The winter wheat harvest kicked off across the UK this week, with combines rolling into fields up to two weeks earlier than normal because of the extreme season.
Growers are pleasantly pleased with initial yields, despite the wet autumn and spring drought, with arable farmer James Atwood even seeing parts of fields touching 17t/ha for his milling wheat at New Hook Farm on the Isle of Sheppey.
Mr Atwood’s wheat was one of the first crops to be cut on 15 July, where 240ha of Crusoe and Skyfall have been harvested so far, averaging an exceptional 12.5-13t/ha. He has a further 800ha left to be cut.
He started combining significantly earlier than usual on his heavy clay soils, where a 10ha area of his Crusoe wheat yielded 16-17t/ha, breaking previous farm records.
“We have never cut this early before. The dry spring brought our harvest forward by a good 10 days.
“Crop growth depends so much on the weather and the growing season. The long, warm spring helped crops do well and our heavy clay soils helped to retain moisture,” he says.
Quality is good at 14.5% moisture, a specific weight of 82kg/hL and protein levels of 14% for Crusoe and 13% for Skyfall.
Wheat was planted during late September and early October, allowing him to get his crops in the ground before the weather turned wet.
Next on the harvest to-do list will be 170ha of maize for the farm’s anaerobic digestion plant.
Further west in Berkshire, Colin Rayner cut 27ha of his feed wheat Graham on Saturday, two weeks earlier than his 10-year average, with crops yielding an impressive 10t/ha, at 12.5% moisture.
“Yields so far of the Graham winter wheat are doing well, with high bushel weights.
“Admittedly, the wheat straw is still a bit green, but we are exceptionally pleased with this crop, considering the season, as starting harvest this early would normally mean poorer yields,” says Mr Rayner.
An initial sample taken from a trailer going into the grain store read 12.5% protein and a specific weight of 79.6 kg/hl, with both hagberg falling numbers well over 200.
Mr Raynor adds that he usually starts wheat harvest during August, making this year a real exception, as his winter barley, oilseed rape and winter wheat harvest all kicked off in July.
“Our harvest is normally spread over two months, but now that it is condensed into one, we have had to run another combine to help us balance workload so crops are cut at their optimum, which also saves money on drying costs,” he says.
His 250ha of wheat was planted on 19 September, just before the rain, when the soil was ploughed, power harrowed, drilled and then rolled, without a pre-emergecne spray application.
Another farmer seeing an early start to his wheat harvest is Charles Leadbetter at Eastern Farms in Cambridgeshire, who says his combine is into wheat a week earlier than normal because of the extreme weather.

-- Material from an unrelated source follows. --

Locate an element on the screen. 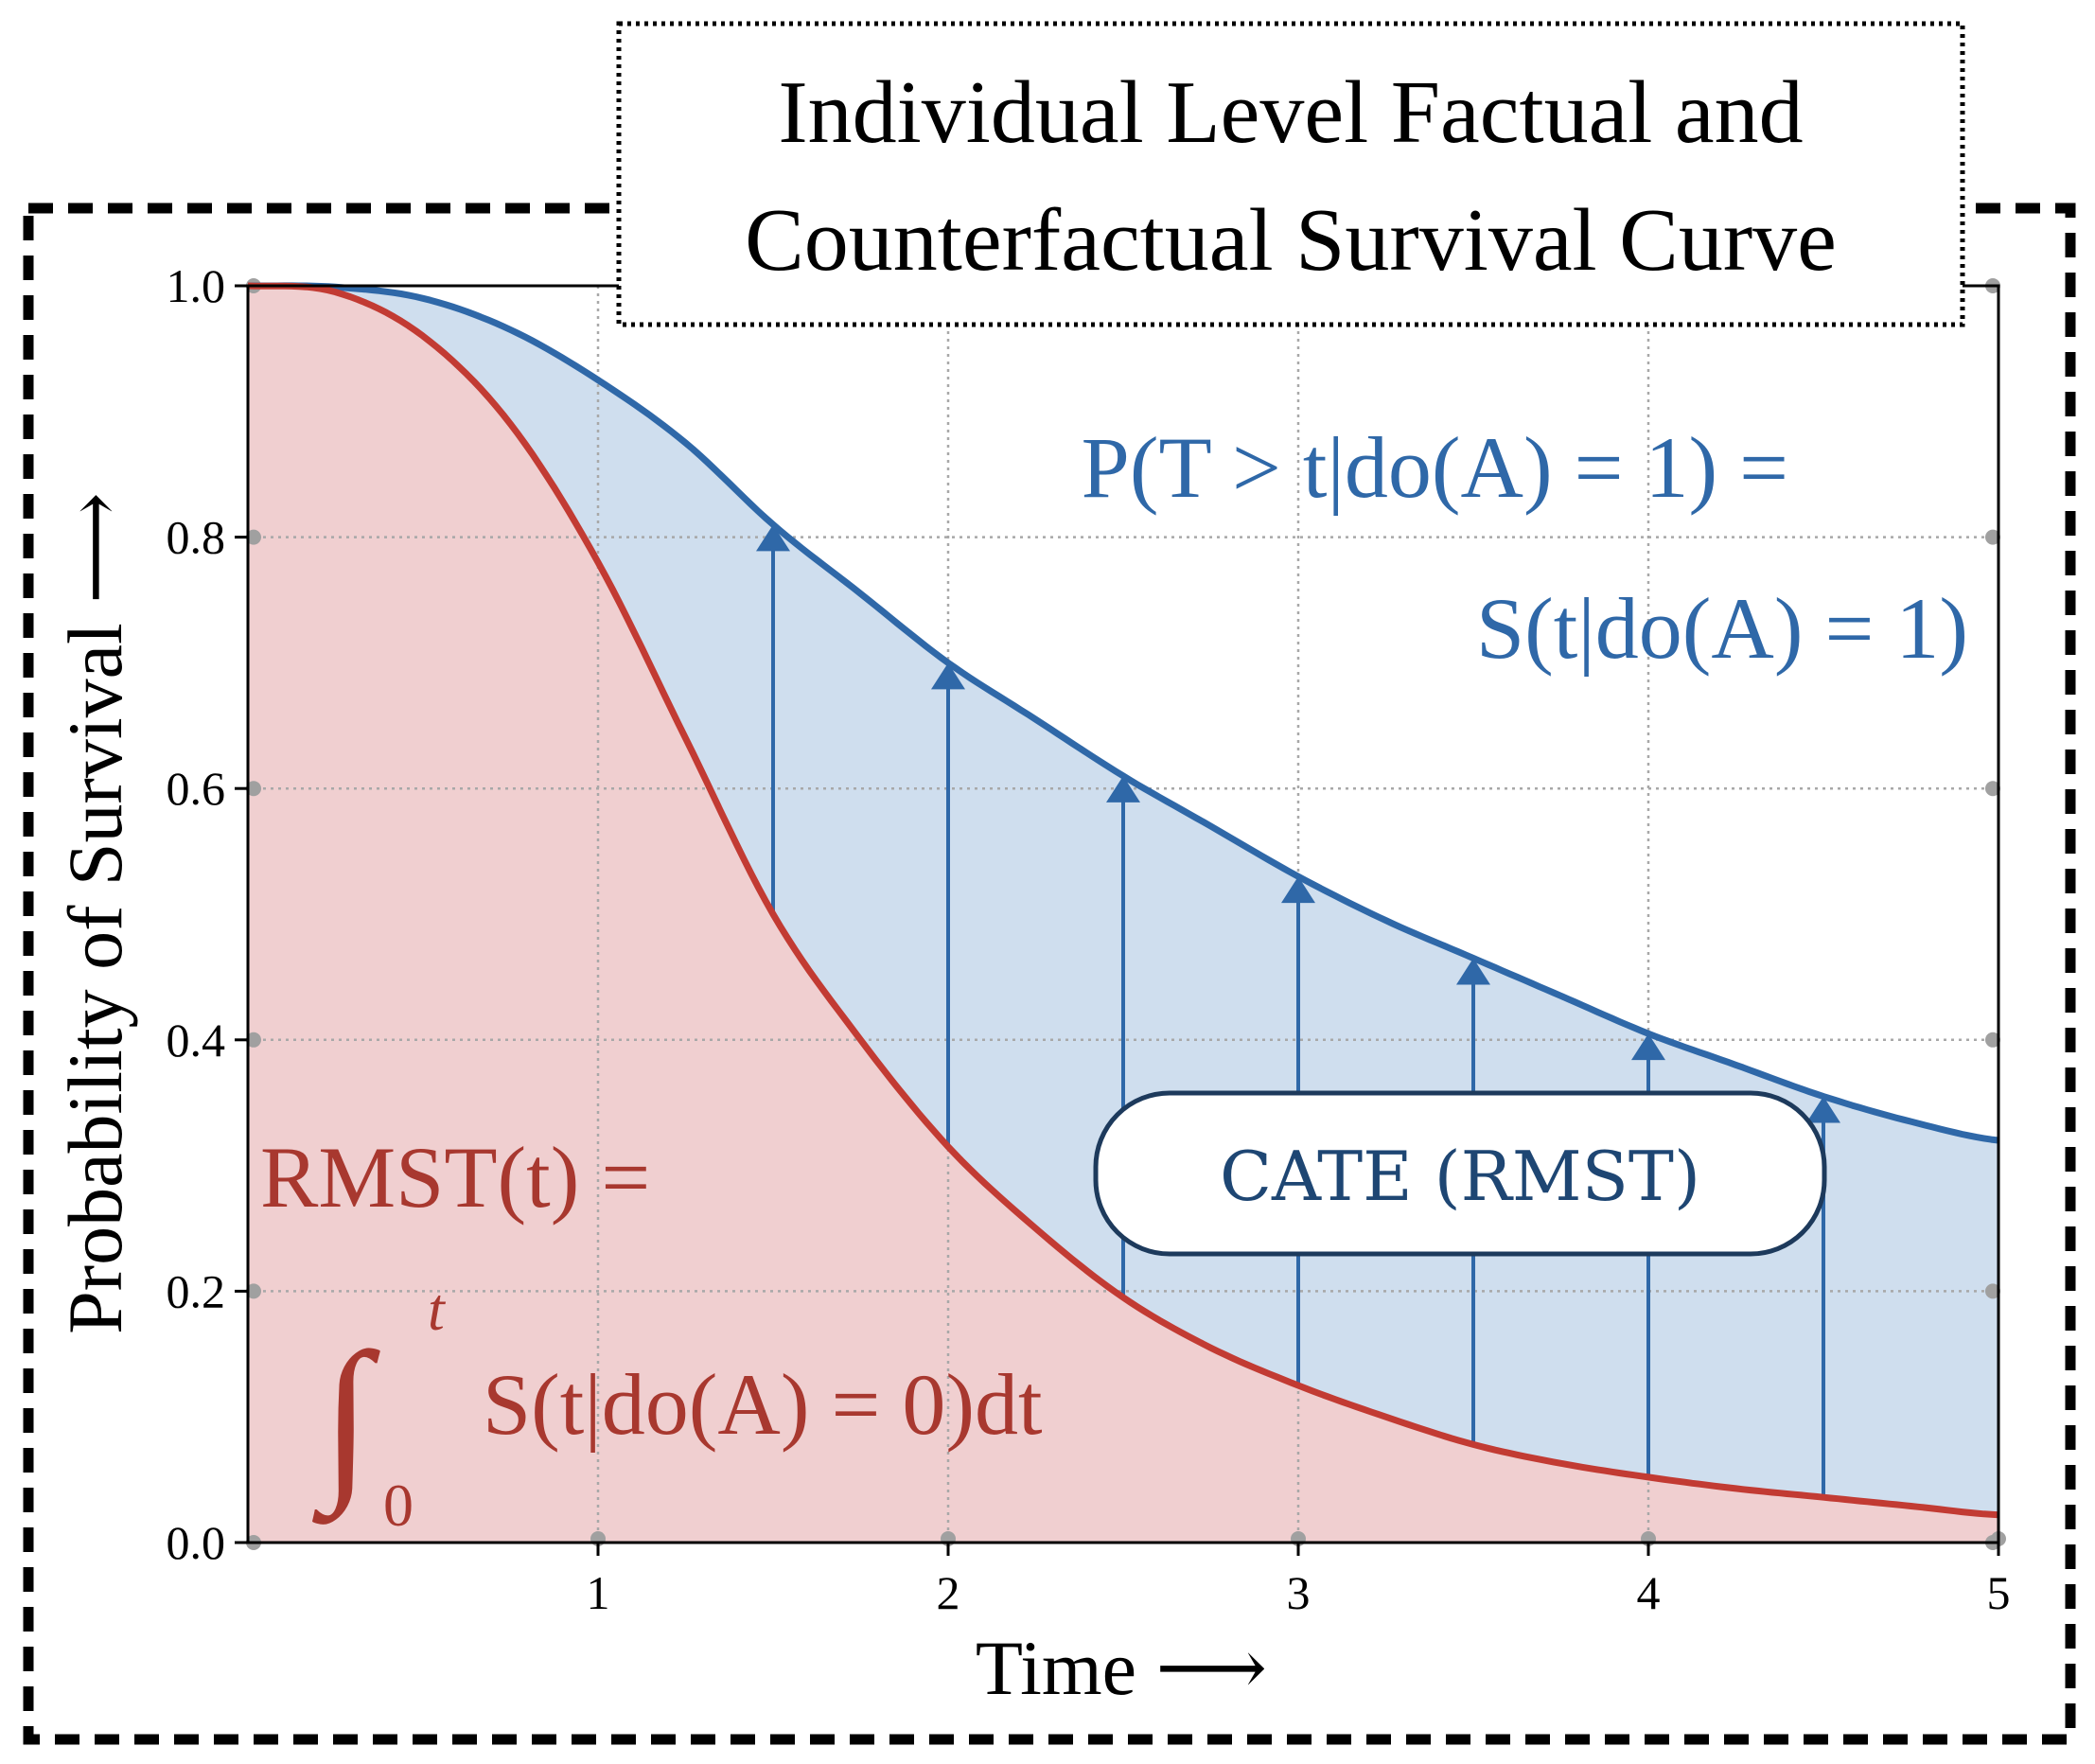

The crop of Zyatt milling wheat was drilled after sugar beet last autumn, which had removed some of the moisture, enabling cultivations to be carried out before the drill. “It was slow to emerge.”
Mr Leadbetter’s New Holland combine with 12.5m header started rolling yesterday (20 July) and the wheat was coming off at 14.5% moisture, with a specific weight of 74-75kg/hl, which he says is a bit low.
“Protein is 13%, which is where we want to be for our milling wheat,” he says.
Yields so far have been 8.2-8.3t/ha. “I thought it was going to be worse – maybe nearer 7-7.5t/ha.”
However, it is still below the farm’s 10-year average of about 10t/ha. “You can usually guarantee at least 9t/ha on this farm.”
The dry forecast means he hopes to make good progress with the rest of this 100ha block, followed by another 120ha block down the road.